The Suruc attack comes weeks after Turkey deployed additional troops and equipment along parts of its border with Syria, concerned about the risk of spillover as fighting between Kurdish forces, rebel groups, Syrian government troops and Islamic State militants intensifies.
An explosion also occurred in Kobani shortly afterwards, which a monitoring group blamed on a car bomb. A spokesman for Syrian Kurdish forces, known as the YPG, said two fighters died.
Turkey's leaders have said they do not plan any unilateral military incursion into Syria but have also said they will do whatever is necessary to defend the country's borders.
"Terror has no religion, no country, no race," President Tayyip Erdogan said of the bloodiest such attack in Turkey since at least 50 people were killed in the town of Reyhanli near the border in 2013.
Ankara fears any disorder in the border area could re-ignite an armed Kurdish rebellion by the Kurdistan Workers Party (PKK) in the south-east that has killed some 40,000 since 1984. It must also consider the danger of attacks in sprawling Western cities such as Istanbul where British and Jewish targets were bombed by al Qaeda in 2003 with the loss of 60 lives.
Turkey's Kurds have been enraged by what they see as the AKP party government's failure to do more to stop Islamic State. The PKK held Ankara responsible for Monday's attack, saying it had "supported and cultivated" Islamic State against the Kurds.
Police in Istanbul fired tear gas and water cannon after a demonstration by several hundred pro-Kurdish protesters on the central Taksim Square turned violent. "Murderer Islamic State, collaborator Erdogan and AKP", ran one slogan.
A police helicopter hovered overhead.
REBUILDING KOBANI
Kobani was the site of one of the biggest battles against Islamic State last year and was secured by Syrian Kurdish fighters last month after repeated assaults.
The YPG drove the Islamist militants back from the town with the help of U.S. air strikes after months of fighting and siege.
The students from the Federation of Socialist Youth Associations had been planning a trip to Kobani to build a library, plant a forest and build a playground, Fatma Edemen, a member of the group wounded in the blast, told Reuters.

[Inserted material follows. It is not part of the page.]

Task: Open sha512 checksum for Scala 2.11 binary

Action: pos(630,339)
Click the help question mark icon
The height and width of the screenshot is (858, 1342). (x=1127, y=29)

"I was behind a banner so I couldn't see the attacker, but we understand it was a suicide attack. I was thrown to the ground...I jumped up and began running before I even realised I was hurt," Edemen, a 22-year-old journalism student at Ankara University, said by telephone.
The blast came after a series of attacks on the Kurdish HDP party in the run-up to a June 7 election in Turkey, including two small bombs at a political rally in the city of Diyarbakir, which the party blamed on Islamic State sympathisers.
"What gives us pause about this attack is that while the others were haphazard and sloppy ... the size of this explosion suggests something more sophisticated," said Aaron Stein, an Atlantic Council fellow who specialises on Turkey and Syria.
"That would suggest organisation beyond a lone wolf cooking up something in their kitchen."